» Exercise description
Copy out every line of the data below word for word, leaving out the pictures.

» Target position data
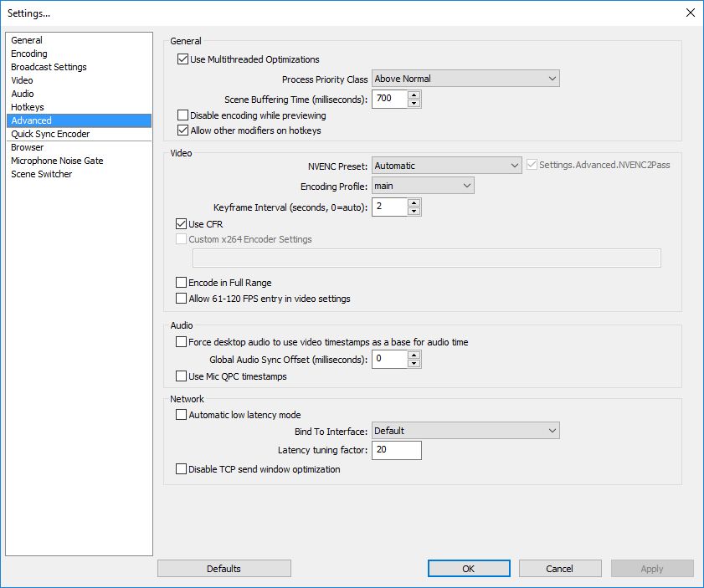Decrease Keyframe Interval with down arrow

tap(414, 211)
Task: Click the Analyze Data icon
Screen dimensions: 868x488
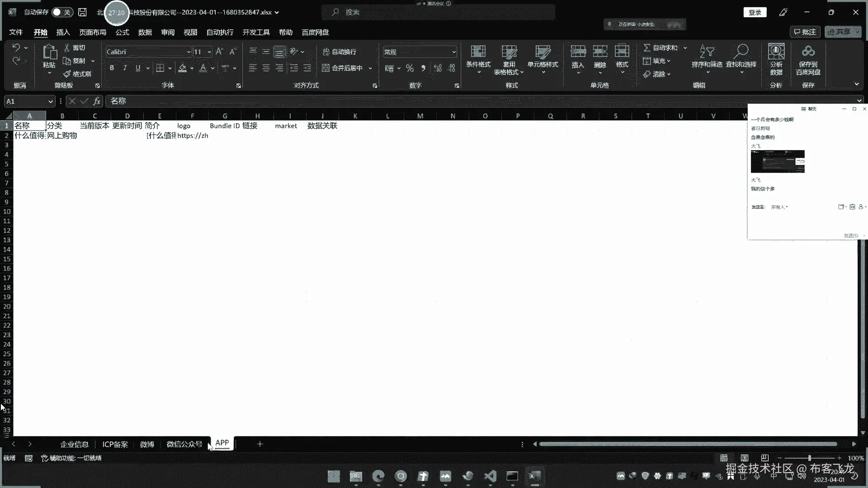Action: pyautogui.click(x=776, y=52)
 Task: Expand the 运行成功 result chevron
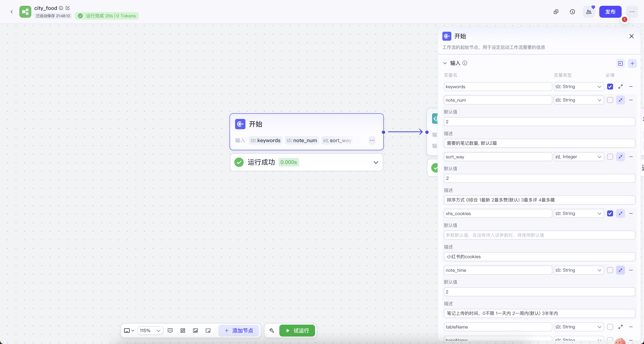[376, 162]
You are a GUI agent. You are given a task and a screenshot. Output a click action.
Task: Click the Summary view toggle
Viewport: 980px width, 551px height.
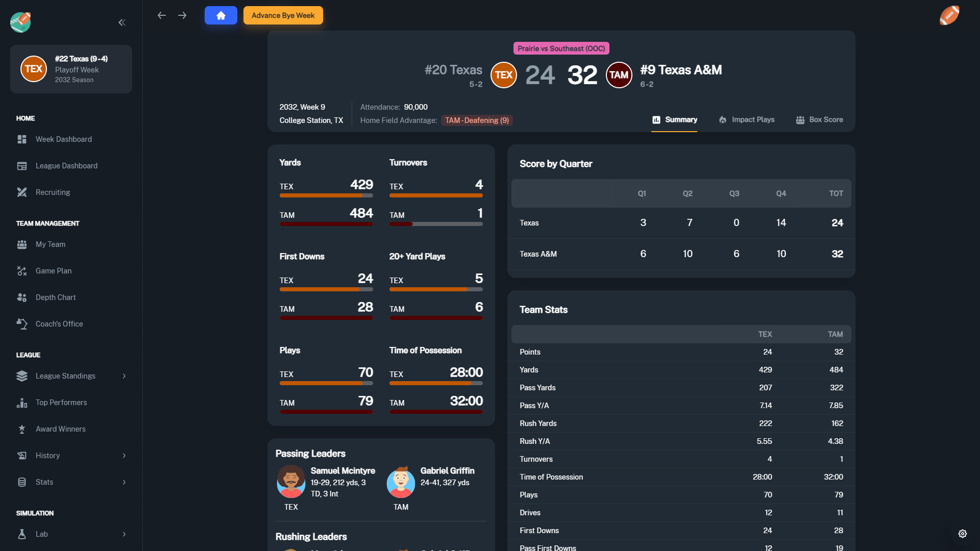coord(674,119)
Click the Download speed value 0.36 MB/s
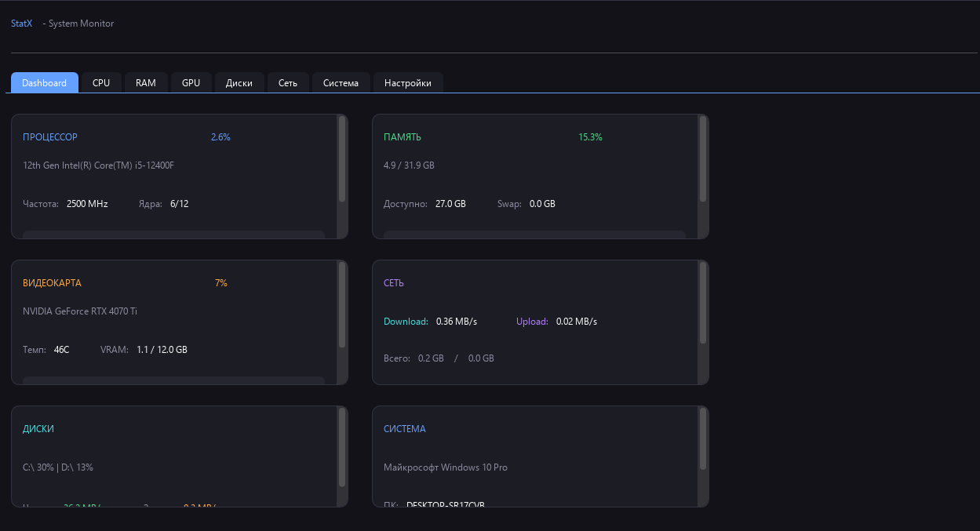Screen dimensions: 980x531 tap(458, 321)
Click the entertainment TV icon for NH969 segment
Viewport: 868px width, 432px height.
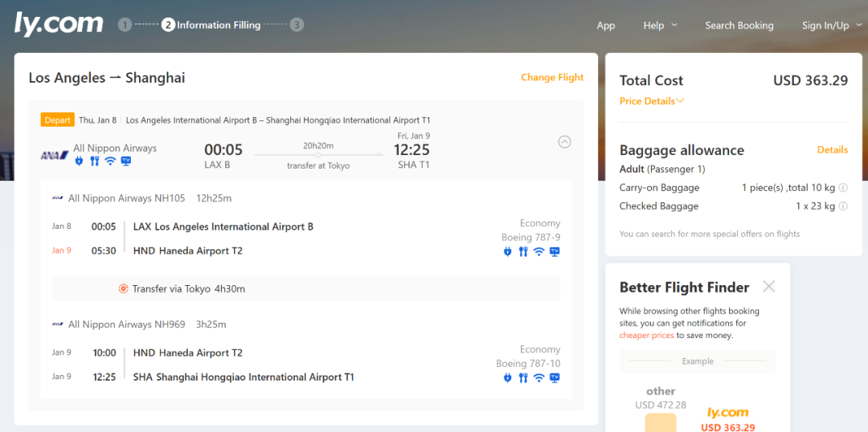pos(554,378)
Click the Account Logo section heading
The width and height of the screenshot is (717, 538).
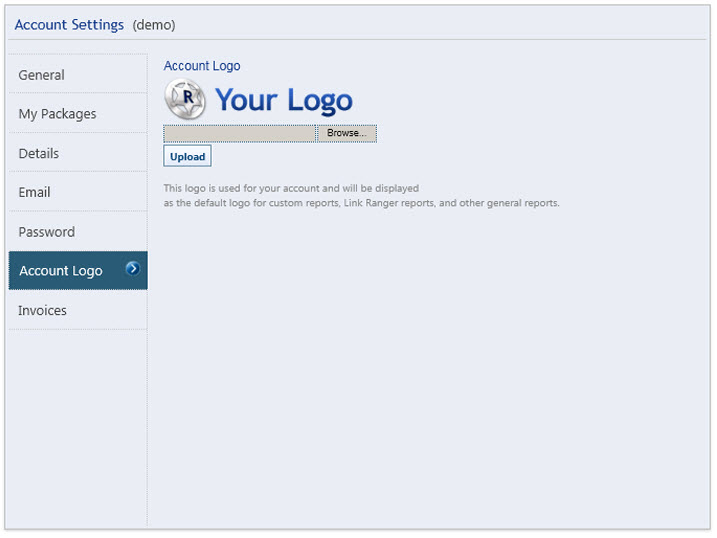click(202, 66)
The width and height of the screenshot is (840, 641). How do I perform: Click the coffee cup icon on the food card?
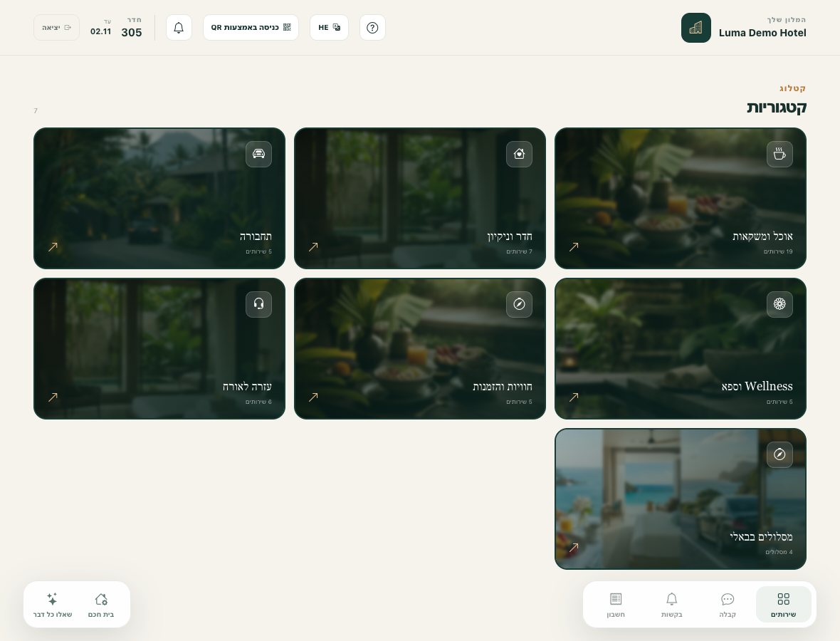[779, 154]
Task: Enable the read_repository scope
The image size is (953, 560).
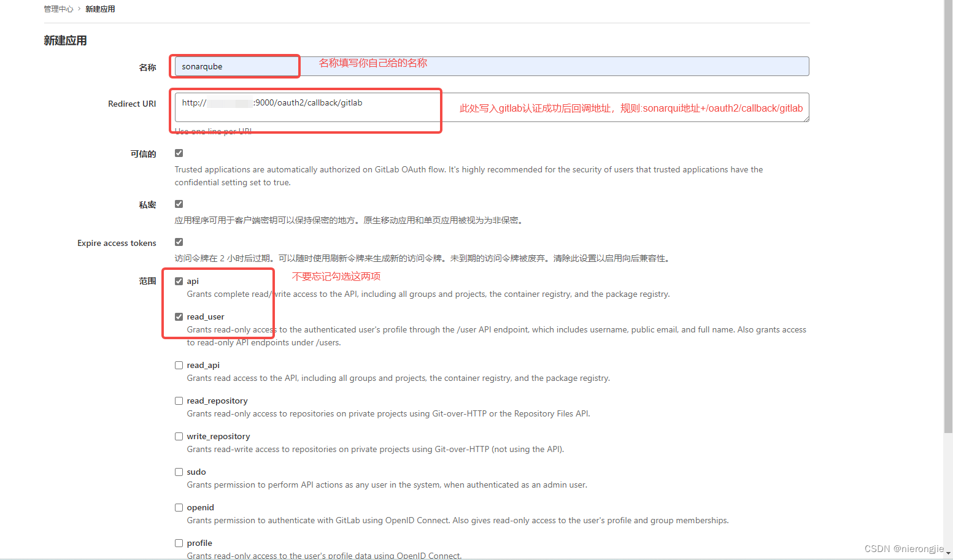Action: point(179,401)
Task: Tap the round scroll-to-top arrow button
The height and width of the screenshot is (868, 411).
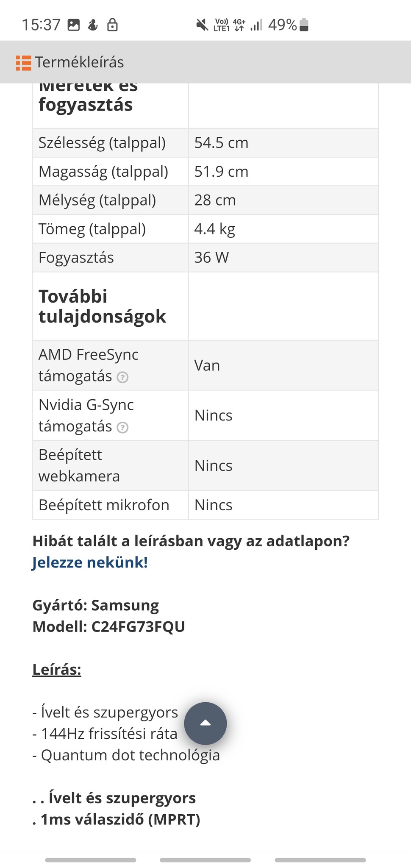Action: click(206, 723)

» Worked answer
Decrease Keyframe Interval with down arrow

tap(414, 211)
Task: Click the Analyze Data icon
Screen dimensions: 868x488
Action: pyautogui.click(x=776, y=52)
 Task: Expand the 运行成功 result chevron
[376, 162]
You are a GUI agent. You are given a task and a screenshot. Output a click action.
Task: Click the Summary view toggle
Viewport: 980px width, 551px height.
coord(674,119)
Click the Download speed value 0.36 MB/s
Screen dimensions: 980x531 tap(458, 321)
Click the entertainment TV icon for NH969 segment
Viewport: 868px width, 432px height.
pos(554,378)
Click the Account Logo section heading
The width and height of the screenshot is (717, 538).
click(202, 66)
The width and height of the screenshot is (840, 641). How do I perform: Click the coffee cup icon on the food card?
[779, 154]
Task: Enable the read_repository scope
The image size is (953, 560).
Action: point(179,401)
Task: Tap the round scroll-to-top arrow button
The height and width of the screenshot is (868, 411).
Action: click(206, 723)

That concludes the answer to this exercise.